** Objectifs **
1. Dressez la liste de toutes les personnes nommées dans le texte à lire.
2. Recopiez les enregistrements à partir de la ligne qui contient « Image resolution: width=661 » jusqu'à la fin des enregistrements, sans reproduire les images.

L’autre acteur à qui Danielle Arbid fait référence est Sergei Polunin. Réputé bad boy du milieu de la danse classique (il a démissionné du Royal Ballet de Londres, où il était danseur principal, à l’âge de 21 ans !), parfois mis dans le pétrin à cause de déclarations intempestives sur les réseaux sociaux, le danseur russe a parfaitement assumé son rôle d’homme objet dans cette histoire.

Sergei est un homme très mystérieux. Un vrai punk. Sa réputation est un peu sulfureuse, mais tout s’est extraordinairement bien passé lors du tournage. Il a été très respectueux et a exécuté à la lettre tout ce que je lui ai demandé.

Danielle Arbid

De son côté, Lætitia Dosch évoque un rôle qu’elle n’aurait voulu rater pour rien au monde. Et se dit ravie de son expérience.

« J’étais déjà une grande lectrice d’Annie Ernaux, indique-t-elle. Quand on s’est rencontrées, Danielle et moi, ça a cliqué tout de suite. Je vois en elle une vraie poète des images et j’ai beaucoup aimé comment elle m’a parlé des scènes de sexe. Je crois qu’elle voulait d’abord me faire peur parce que ce rôle a fait peur à d’autres actrices auparavant, ce que je peux comprendre. Moi, j’ai trouvé ça beau et fantastique ! »

Passion simple prendra l’affiche sur grand écran le 19 août. Ce long métrage est aussi offert sur les plateformes Apple TV+, Google Play et YouTube.

** Enregistrements fournis **

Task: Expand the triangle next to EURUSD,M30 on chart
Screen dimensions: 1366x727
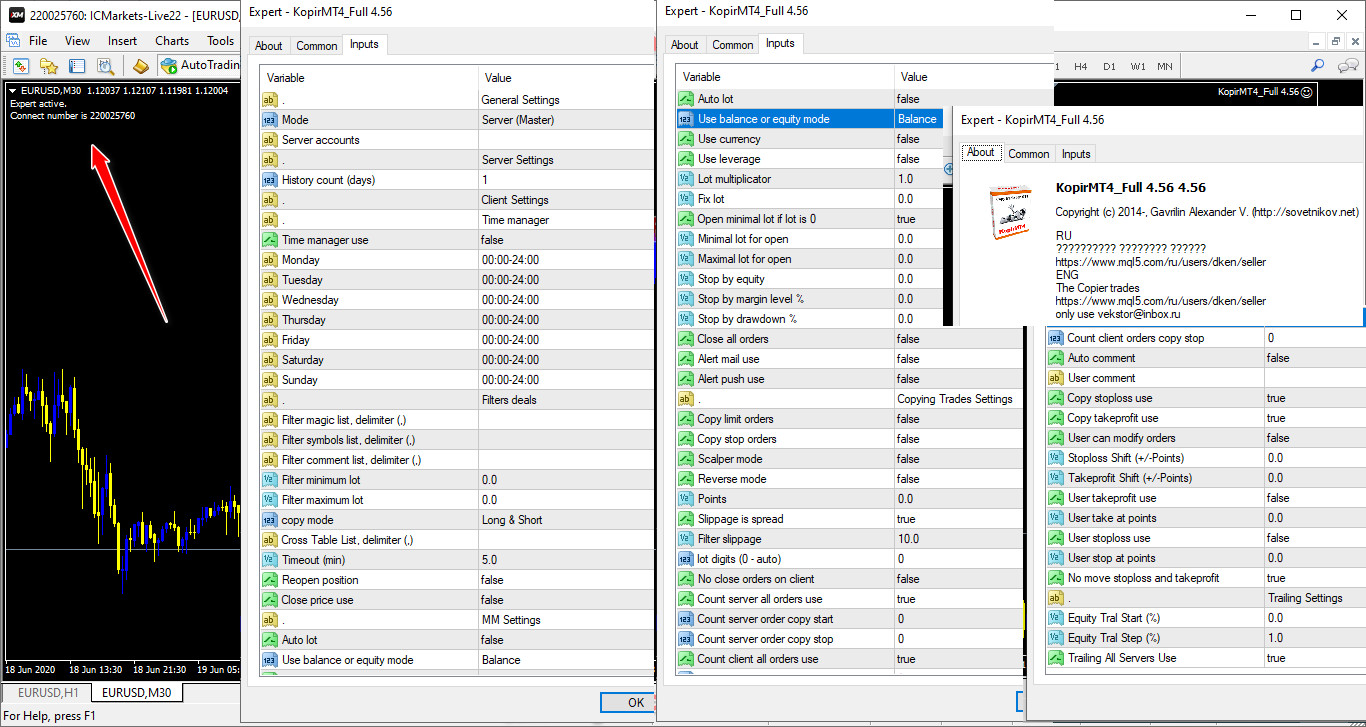Action: coord(12,91)
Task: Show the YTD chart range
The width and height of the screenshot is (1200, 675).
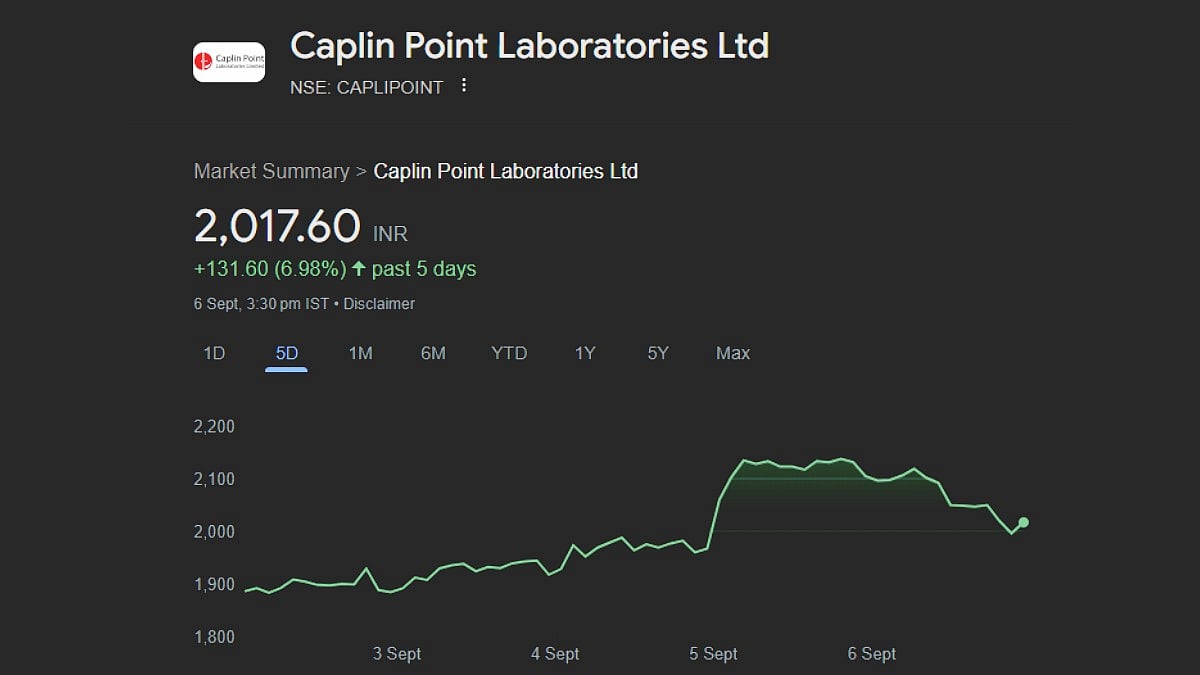Action: point(509,353)
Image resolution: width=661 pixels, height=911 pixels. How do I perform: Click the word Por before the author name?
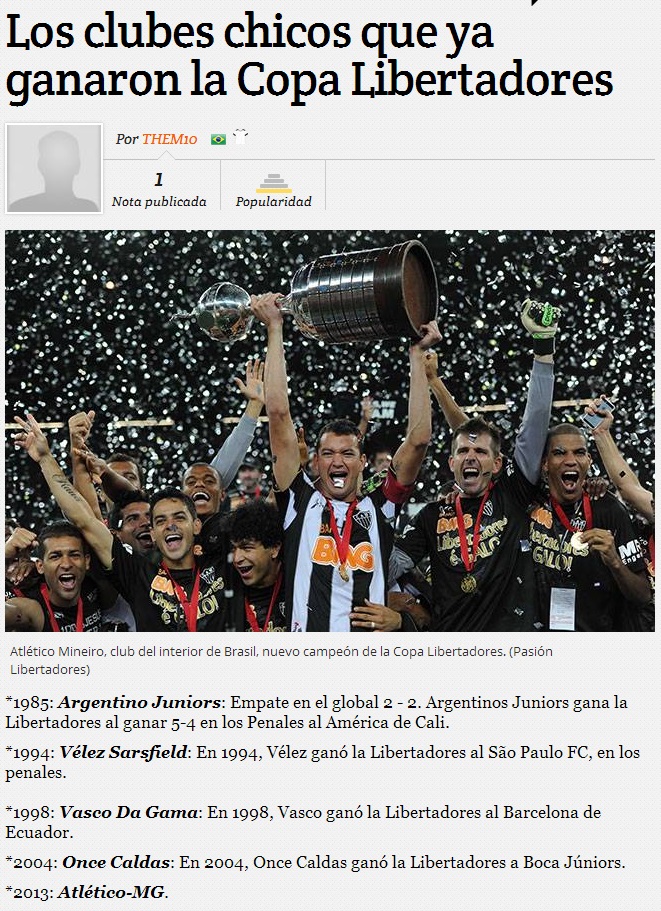click(x=127, y=139)
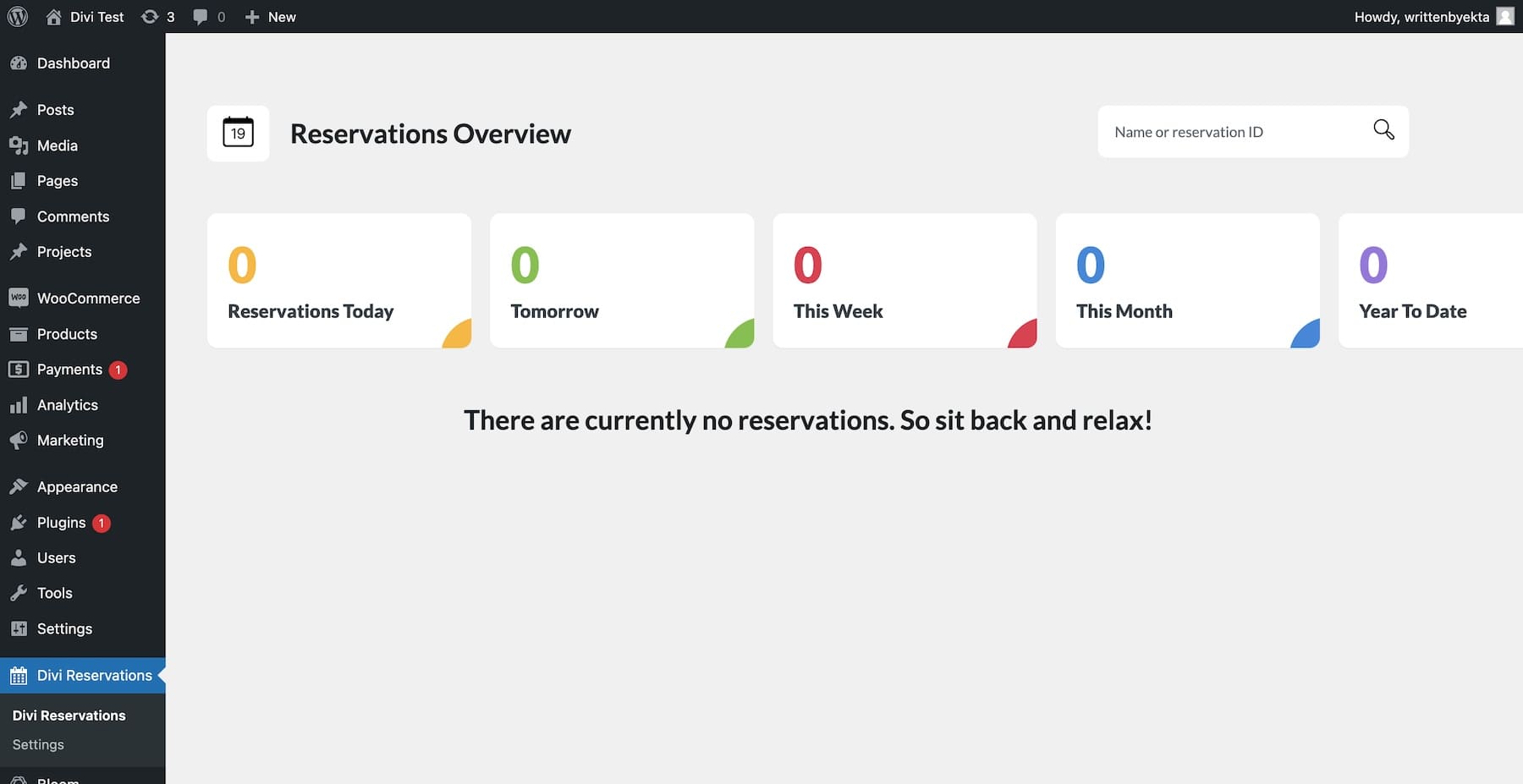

** Réponses aux consignes **
1.
Danielle Arbid
Sergei Polunin
Lætitia Dosch
Annie Ernaux

2.
Image resolution: width=661 pixels, height=911 pixels. How do I perform: Click the word Por before the author name?
click(x=127, y=139)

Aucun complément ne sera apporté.